11. A radiometer comprising an antenna (2) and a wireless receiving chain (3, 4, 5, 6, 7, 8, 9, 10) having a detector (11), said antenna (2) being adapted to be applied to the skin (1) of a patient and to receive wireless noise signals from subcutaneous tissue, characterized in that: The radiometer is a passive radiometer adapted to measure the power of noise signals originating from the tissue, and is equipped with: Regarding the temperature sensors (13, 15, 18, 20) of the active elements of the receiver chain of the radiometer, A sensor (12) located on the antenna (2) to measure the temperature of the tissue surface.

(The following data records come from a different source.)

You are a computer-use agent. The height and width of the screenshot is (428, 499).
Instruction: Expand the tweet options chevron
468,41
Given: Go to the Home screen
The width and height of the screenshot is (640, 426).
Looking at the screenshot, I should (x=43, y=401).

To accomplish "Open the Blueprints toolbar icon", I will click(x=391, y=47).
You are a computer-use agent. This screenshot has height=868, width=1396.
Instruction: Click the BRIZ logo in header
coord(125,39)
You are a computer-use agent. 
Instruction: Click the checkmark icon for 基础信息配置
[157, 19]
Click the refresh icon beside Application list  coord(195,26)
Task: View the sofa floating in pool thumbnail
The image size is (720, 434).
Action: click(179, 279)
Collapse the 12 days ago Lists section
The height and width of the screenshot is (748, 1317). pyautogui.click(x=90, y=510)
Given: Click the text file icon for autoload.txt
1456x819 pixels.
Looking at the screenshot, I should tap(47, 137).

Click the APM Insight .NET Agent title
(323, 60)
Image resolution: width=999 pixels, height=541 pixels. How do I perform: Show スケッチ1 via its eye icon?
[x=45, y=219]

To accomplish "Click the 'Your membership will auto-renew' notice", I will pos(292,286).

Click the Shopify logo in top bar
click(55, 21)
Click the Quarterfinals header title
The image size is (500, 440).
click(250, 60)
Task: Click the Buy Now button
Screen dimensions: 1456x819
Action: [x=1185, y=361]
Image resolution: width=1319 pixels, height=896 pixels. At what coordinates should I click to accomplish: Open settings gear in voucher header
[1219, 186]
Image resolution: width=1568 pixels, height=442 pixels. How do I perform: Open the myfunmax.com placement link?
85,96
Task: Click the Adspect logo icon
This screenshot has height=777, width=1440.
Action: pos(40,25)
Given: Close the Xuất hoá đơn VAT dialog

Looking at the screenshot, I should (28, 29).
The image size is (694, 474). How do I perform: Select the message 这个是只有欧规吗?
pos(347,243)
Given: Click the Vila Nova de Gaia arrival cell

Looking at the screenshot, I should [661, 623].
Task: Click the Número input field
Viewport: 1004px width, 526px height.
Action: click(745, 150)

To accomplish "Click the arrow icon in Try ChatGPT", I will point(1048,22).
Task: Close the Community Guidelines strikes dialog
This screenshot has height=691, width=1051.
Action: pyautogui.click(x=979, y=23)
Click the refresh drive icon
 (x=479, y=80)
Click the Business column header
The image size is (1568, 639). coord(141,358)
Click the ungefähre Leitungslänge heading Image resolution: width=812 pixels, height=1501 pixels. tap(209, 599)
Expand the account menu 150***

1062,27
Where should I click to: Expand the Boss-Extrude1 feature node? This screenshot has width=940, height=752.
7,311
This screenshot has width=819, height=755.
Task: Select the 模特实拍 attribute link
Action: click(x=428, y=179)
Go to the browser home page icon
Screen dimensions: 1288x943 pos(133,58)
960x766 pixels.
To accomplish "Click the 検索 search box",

And sensors (14, 16, 19, 21) regarding the current consumed by the active elements of the receiver chain of the radiometer.

12. The radiometer of claim 11, wherein the bandwidth of the antenna is at least 20% wider than the bandwidth of the receiver chain.

13. The radiometer of claim 11, wherein the receiver chain comprises a cascade of amplifiers (3, 5, 7, 9) separated by isolators (4, 6, 8).

14. The radiometer of claim 11, wherein the receiver chain comprises a cascade of amplifiers (3, 5, 7, 9) separated by attenuators, the attenuators having a rated attenuation of less than 3 dB.

15. A system for determining glucose concentration based on wireless signals, comprising a processing system (17) and a radiometer having an antenna (2) adapted to be applied to tissue, characterized in that: The radiometer is the radiometer according to any one of claims 11 to 14. Furthermore, the processing system (17) has been connected to the following components: Regarding the temperature sensors (13, 15, 18, 20) of the active elements of the receiver chain of the radiometer, A sensor (12) for the temperature of the tissue surface is placed on the antenna (2). The current measurement modules (14, 16, 19, 21) measure the current consumed by the active elements of the receiver chain of the radiometer. The processing system (17) is adapted to perform the method as described in any one of claims 1 to 9.